Il DDL Gelmini tenta di riformare l’università italiana in modo profondo e tutt’altro che graduale. Propone una rivoluzione dell’apparato pubblico come forse poche volte si è visto fare prima. Qui vorrei concentrarmi su come concretamente questa riforma si propone di modificare la vita dei giovani che vivono l’Università Italiana, anche per chiarire le motivazioni di un movimento di protesta che vede come protagonisti proprio i giovani, ovvero studenti, dottorandi e ricercatori precari.

Un’immagine della protesta di fine novembre a Roma.
Una considerazione di carattere generale è comunque d’obbligo: appare evidente che questa riforma, nonostante tutta la sua potenza innovatrice, non è accompagnata da un capitolo di spesa: è l’ennesima riforma a costo zero. Anzi sottozero, perché non dobbiamo dimenticare che i tremendi tagli ai fondi universitari della Legge 133 stanno ancora, e sempre più pesantemente, vessando i nostri atenei. Quindi anche solo a un’analisi superficiale è evidente l’inopportunità di stravolgere un sistema in questo modo: il tanto abusato concetto di valorizzazione del merito, ripetuto infinite volte nel DDL, non può davvero venir applicato senza uno stanziamento di risorse.
Diritto allo studio e dottorati di ricerca
Tornando ai giovani studenti, lo stravolgimento più grande riguarda il concetto di diritto allo studio. In sostanza l’idea è di sostituire le attuali borse di studio con i prestiti d’onore, ovvero dei prestiti erogati dall’università da restituire una volta terminati gli studi. In pratica il concetto costituzionale per cui è lo Stato che provvede all’istruzione dei suoi giovani meritevoli ma non abbienti viene scardinato. Gli studenti costretti ad accedere ai prestiti d’onore avrebbero quindi un debito di partenza all’ingresso nel mondo del lavoro.
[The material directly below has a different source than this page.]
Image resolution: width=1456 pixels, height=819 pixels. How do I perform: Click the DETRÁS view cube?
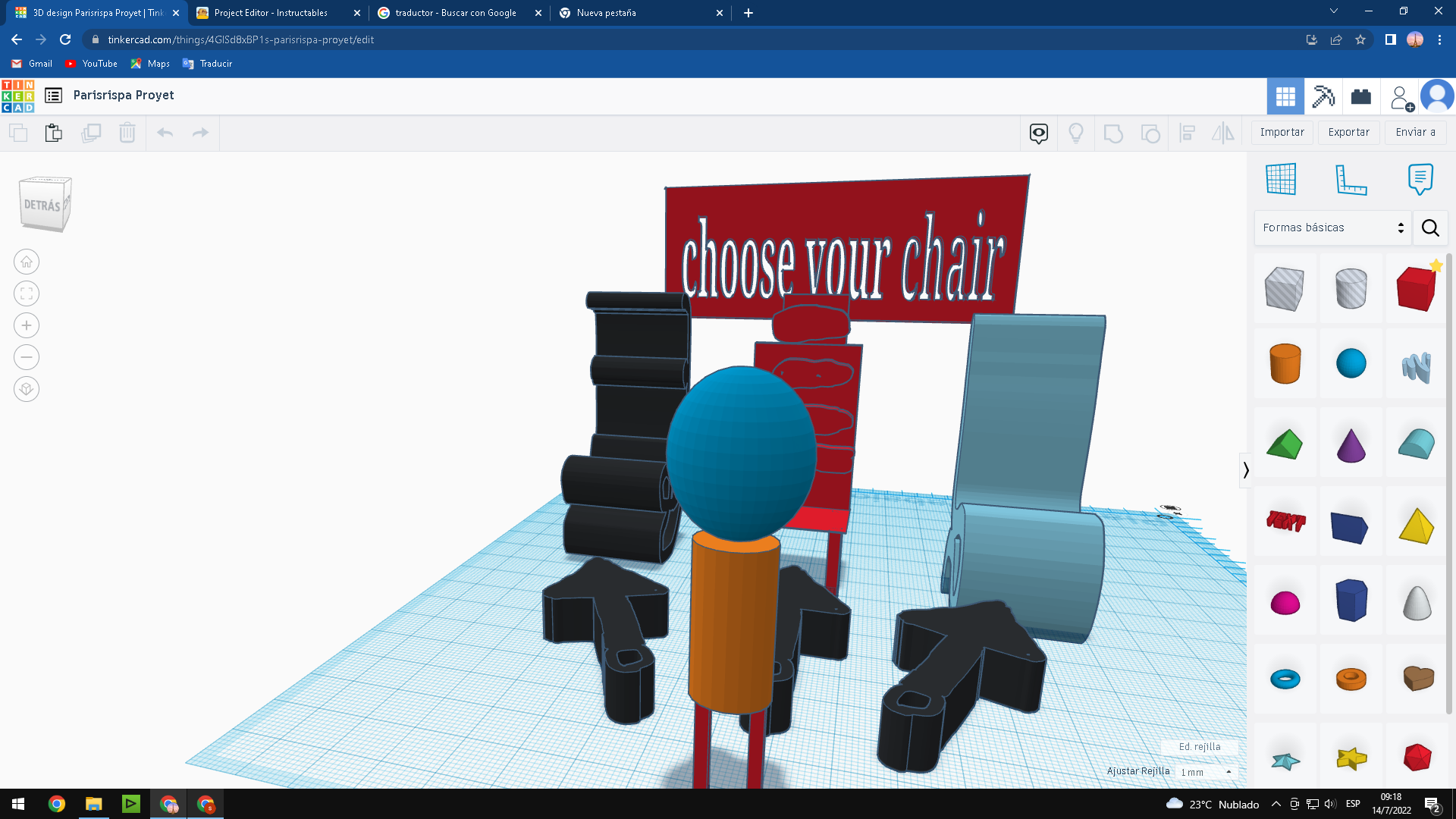[x=44, y=204]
In più andrebbe anche considerato che, come l’America ci ha insegnato, affidarsi troppo al sistema del debito può portare a conseguenza disastrose.
Del dottorato di ricerca, il DDL si occupa solo in un punto, con un cambiamento peggiorativo rispetto alle condizioni attuali. Ricordiamo che oggi solo la metà dei dottorandi delle università italiane percepisce una borsa di studio, mentre i restanti lavorano a titolo gratuito. La soglia dei dottorandi senza borsa è stabilita per legge. Il DDL elimina proprio questa soglia, lasciando alle università la libertà di bandire un numero qualsiasi di posti di dottorato senza borsa. Ribadendo la contrarietà a tutte le prestazioni lavorative a titolo gratuito, non si vede come questo provvedimento possa promuovere il merito, soprattutto se parliamo del più alto grado di formazione che lo Stato Italiano fornisce ai suoi studenti.
Per chi vorrà inserirsi nel mondo della ricerca una volta conseguito il dottorato, il futuro sarà caratterizzato da
un massimo di 4 anni di assegni di ricerca o contratti precari in genere;
3 + 3 anni di contratti da ricercatore a tempo determinato.
Alla fine di questo periodo, che può dunque durare fino a 10 anni, il ricercatore potrà raggiungere una posizione strutturata all’interno dell’università a due condizioni:
che il suo lavoro durante il contratto da ricercatore a tempo determinato sia stato valutato positivamente;
che ci siano dei finanziamenti disponibili.
Il grande problema sorge proprio nel caso in cui i fondi non siano a disposizione. A questo punto il ricercatore non avrà più diritto ad alcun contratto, neanche di tipo precario, all’interno dell’Università Italiana e si dovrà accontentare di qualche punto di curriculum in più da spendere magari nei concorsi scolastici, che come sappiamo non sono certo all’ordine del giorno.
Questa è la norma più aberrante del DDL: davvero non si capisce come un ricercatore precario, dopo aver conseguito laurea, dottorato e anche quattro anni di contratti post-doc, all’età di circa 32-33 anni (stima media), possa decidere di accettare un contratto come ricercatore a tempo determinato di ben sei anni, con la consapevolezza che, se anche il suo lavoro fosse valutato positivamente, dovrebbe sperare in una legge finanziaria clemente.
In questi giorni si è parlato tanto di ricercatori (con contratti a tempo indeterminato) che hanno protestato non facendo più lezione e di rettori che hanno minacciato di non far partire l’anno accademico per mancanza di fondi. Probabilmente, però, i danni più gravi derivanti da questa riforma si ripercuoteranno su studenti e precari. Un ritornello che da un po’ di anni si ascolta davvero troppo spesso.